A pharmacological analysis of the pathophysiological mechanisms of posttraumatic spinal cord ischemia

A pharmacological analysis was carried out to determine the possible role of aberrant calcium fluxes, vasoactive arachidonic acid metabolites, and microvascular lipid peroxidation in the development of posttraumatic spinal cord white matter ischemia. Pentobarbital-anesthetized cats were treated intravenously 30 minutes before a 500-gm-cm contusion injury to the lumbar spinal cord with one of the following test drugs: the Ca⁺⁺ channel antagonists verapamil, diltiazem, or nifedipine; the cyclo-oxygenase inhibitors ibuprofen or meclofenamate; the thromboxane A₂ (TXA₂) synthetase inhibitors furegrelate sodium; or the stable epoprostenol (prostacyclin, or PGI₂) analogue ciprostene calcium alone or in combination with furegrelate sodium.

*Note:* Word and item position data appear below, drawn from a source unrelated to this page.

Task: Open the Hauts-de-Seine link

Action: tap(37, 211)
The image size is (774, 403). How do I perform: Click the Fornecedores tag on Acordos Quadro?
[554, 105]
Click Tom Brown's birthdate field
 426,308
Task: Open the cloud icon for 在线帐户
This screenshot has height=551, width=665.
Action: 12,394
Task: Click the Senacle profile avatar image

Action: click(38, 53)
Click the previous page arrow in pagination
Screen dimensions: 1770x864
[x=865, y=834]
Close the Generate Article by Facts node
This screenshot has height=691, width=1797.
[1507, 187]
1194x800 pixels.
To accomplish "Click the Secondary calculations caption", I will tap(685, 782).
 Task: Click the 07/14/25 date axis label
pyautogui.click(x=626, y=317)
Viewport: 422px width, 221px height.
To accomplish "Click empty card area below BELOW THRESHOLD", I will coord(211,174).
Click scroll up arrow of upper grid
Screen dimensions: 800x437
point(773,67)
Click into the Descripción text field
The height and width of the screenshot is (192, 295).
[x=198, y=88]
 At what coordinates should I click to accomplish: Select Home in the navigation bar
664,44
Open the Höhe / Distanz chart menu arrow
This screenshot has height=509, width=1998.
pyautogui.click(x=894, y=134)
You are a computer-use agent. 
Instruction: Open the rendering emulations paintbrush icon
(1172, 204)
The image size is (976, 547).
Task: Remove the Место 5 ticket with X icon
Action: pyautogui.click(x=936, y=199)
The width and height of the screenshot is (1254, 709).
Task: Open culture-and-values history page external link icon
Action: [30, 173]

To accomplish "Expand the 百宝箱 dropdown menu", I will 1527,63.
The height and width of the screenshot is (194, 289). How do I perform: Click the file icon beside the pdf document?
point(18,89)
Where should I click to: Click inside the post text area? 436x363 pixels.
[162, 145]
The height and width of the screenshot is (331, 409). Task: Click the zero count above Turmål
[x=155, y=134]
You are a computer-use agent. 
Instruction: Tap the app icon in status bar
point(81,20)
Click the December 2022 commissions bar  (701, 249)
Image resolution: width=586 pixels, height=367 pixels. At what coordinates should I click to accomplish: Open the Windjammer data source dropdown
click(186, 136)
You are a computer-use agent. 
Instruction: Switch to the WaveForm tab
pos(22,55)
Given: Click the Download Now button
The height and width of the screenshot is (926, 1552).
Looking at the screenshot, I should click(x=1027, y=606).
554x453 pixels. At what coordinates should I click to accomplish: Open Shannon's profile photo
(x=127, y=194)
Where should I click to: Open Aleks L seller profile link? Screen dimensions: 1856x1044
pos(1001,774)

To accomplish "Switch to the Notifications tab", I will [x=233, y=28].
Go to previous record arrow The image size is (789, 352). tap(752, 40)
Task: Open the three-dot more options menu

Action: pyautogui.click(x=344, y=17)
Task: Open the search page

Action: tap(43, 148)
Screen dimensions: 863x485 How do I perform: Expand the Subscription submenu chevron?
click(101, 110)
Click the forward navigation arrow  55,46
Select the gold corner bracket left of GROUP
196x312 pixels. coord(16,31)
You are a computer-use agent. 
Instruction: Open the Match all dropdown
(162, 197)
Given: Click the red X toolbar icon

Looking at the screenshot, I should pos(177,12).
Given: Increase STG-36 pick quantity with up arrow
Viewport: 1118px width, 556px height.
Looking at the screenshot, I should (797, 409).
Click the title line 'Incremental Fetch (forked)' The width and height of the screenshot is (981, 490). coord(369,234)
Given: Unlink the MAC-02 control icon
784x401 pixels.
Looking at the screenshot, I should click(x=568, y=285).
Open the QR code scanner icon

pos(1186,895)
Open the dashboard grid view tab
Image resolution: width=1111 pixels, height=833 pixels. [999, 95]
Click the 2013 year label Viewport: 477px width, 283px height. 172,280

Another group of animals was pretreated for 5 days before spinal injury with a combination of the antioxidants vitamin E and selenium in high doses. The hydrogen clearance technique was used to make repeated measurements of spinal cord blood flow (SCBF) in the dorsolateral funiculus of the injured segment before and for 4 hours after injury. In 11 untreated uninjured cats, the mean preinjury SCBF was 12.7 ± 1.5 ml/100 gm/min. Following contusion, there was a progressive decline in SCBF to 6.8 ± 0.4 ml/100 gm/min, or 53.5% of the preinjury level at 4 hours. In comparison, the Ca⁺⁺ antagonists diltiazem and nifedipine (but nor verapamil) prevented a significant posttraumatic decrease in SCBF. Similarly, both cyclo-oxygenase inhibitors (ibuprofen and meclofenamate) maintained SCBF within normal limits (10 ml/100 gm/min or greater). However, neither TXA₂ synthetase inhibition nor the stable PGI₂ analogue alone had a significant effect in preventing ischemia, whereas a combination of the two agents did serve to support SCBF. The most impressive preservation of posttraumatic SCBF, however, was observed in the antioxidant-treated animals. Based upon these results, a hypothesis is presented concerning the pathogenesis of posttraumatic central nervous system ischemia which integrates an injury-induced rise in intracellular Ca⁺⁺, the increased synthesis of vasoactive prostanoids (such as prostaglandin F(2α) and TXA₂), and progressive microvascular lipid peroxidation.